Look over the data below and give the number of lines containing the word "Online", with no other words.

The input:
※

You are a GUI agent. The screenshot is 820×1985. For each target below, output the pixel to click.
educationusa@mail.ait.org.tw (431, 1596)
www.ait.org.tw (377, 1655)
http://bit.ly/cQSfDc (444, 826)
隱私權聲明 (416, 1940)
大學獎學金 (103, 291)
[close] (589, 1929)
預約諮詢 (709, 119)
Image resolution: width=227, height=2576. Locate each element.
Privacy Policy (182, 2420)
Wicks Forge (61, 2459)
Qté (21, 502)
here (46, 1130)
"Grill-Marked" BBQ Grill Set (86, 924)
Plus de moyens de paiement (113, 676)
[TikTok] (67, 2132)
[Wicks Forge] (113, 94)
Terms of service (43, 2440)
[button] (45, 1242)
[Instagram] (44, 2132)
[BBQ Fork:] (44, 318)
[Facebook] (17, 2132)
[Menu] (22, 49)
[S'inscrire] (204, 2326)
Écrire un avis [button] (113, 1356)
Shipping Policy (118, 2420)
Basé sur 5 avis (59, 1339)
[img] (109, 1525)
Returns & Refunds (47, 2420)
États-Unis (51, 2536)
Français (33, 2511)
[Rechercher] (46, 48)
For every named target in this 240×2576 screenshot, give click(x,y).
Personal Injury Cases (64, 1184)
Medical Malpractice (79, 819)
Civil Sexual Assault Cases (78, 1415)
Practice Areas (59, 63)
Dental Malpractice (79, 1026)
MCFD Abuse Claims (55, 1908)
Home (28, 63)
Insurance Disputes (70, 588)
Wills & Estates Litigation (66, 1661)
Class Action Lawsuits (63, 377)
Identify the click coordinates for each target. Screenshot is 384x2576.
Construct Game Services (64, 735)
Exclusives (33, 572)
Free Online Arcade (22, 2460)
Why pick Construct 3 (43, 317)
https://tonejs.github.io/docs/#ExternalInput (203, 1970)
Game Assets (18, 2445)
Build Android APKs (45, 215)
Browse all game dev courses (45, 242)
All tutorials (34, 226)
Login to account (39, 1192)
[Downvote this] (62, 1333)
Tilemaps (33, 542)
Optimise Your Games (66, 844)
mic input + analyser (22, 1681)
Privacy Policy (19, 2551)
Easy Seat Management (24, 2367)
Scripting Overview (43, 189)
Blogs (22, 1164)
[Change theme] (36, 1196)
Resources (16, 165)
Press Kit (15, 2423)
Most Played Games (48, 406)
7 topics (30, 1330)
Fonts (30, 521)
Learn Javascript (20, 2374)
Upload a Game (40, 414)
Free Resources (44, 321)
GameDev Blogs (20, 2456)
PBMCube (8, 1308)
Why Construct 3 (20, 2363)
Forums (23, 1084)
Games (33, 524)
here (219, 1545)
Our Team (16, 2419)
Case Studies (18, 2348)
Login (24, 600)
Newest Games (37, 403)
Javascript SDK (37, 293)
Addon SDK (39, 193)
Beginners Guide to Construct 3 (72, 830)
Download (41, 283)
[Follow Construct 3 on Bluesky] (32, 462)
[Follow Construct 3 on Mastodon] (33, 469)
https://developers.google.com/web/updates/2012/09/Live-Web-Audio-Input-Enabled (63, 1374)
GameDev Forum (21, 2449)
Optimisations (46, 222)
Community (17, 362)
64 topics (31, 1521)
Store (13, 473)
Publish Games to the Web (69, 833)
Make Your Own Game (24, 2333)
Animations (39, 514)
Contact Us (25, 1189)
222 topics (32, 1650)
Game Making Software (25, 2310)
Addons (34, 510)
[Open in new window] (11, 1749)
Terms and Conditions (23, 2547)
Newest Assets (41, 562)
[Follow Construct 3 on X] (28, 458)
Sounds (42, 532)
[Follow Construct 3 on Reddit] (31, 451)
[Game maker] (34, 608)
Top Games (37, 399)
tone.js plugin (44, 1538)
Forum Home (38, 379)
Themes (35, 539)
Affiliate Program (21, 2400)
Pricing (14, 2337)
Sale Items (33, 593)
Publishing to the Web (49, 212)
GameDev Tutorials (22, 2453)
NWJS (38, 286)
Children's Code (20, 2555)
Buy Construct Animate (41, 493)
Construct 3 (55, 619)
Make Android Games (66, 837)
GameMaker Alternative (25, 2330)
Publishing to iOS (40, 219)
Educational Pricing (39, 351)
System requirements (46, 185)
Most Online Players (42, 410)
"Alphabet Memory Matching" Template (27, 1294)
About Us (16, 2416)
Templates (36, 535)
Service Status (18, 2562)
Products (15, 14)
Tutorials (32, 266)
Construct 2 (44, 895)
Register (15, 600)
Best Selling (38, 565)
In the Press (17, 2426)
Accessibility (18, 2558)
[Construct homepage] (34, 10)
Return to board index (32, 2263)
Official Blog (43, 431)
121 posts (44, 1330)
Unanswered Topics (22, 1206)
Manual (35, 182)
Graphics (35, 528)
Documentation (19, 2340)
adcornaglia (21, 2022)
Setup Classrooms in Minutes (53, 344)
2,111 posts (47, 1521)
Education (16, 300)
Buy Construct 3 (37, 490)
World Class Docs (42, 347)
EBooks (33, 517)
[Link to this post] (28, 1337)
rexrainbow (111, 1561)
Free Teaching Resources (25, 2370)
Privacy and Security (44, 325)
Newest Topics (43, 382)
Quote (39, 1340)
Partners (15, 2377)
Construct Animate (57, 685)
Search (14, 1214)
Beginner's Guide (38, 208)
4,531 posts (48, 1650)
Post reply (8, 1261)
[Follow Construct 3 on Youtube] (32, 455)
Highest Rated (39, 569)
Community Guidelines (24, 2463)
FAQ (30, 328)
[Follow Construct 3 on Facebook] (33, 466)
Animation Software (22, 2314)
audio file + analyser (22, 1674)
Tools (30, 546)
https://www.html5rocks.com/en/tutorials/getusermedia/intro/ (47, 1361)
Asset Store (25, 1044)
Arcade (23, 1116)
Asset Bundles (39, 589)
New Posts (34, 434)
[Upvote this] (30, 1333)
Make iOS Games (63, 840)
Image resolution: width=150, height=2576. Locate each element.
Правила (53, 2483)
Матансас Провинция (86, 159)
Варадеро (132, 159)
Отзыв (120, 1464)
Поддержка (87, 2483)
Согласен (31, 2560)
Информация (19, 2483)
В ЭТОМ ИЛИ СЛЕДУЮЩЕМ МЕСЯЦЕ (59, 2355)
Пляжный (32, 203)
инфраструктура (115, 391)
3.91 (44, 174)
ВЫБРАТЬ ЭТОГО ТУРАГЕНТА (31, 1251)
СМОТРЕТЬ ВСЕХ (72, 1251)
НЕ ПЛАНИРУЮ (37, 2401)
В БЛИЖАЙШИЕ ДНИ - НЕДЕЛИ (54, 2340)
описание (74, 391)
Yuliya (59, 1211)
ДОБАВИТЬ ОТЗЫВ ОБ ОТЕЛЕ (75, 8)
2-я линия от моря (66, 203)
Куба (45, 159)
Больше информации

※

Solution to this exercise:
2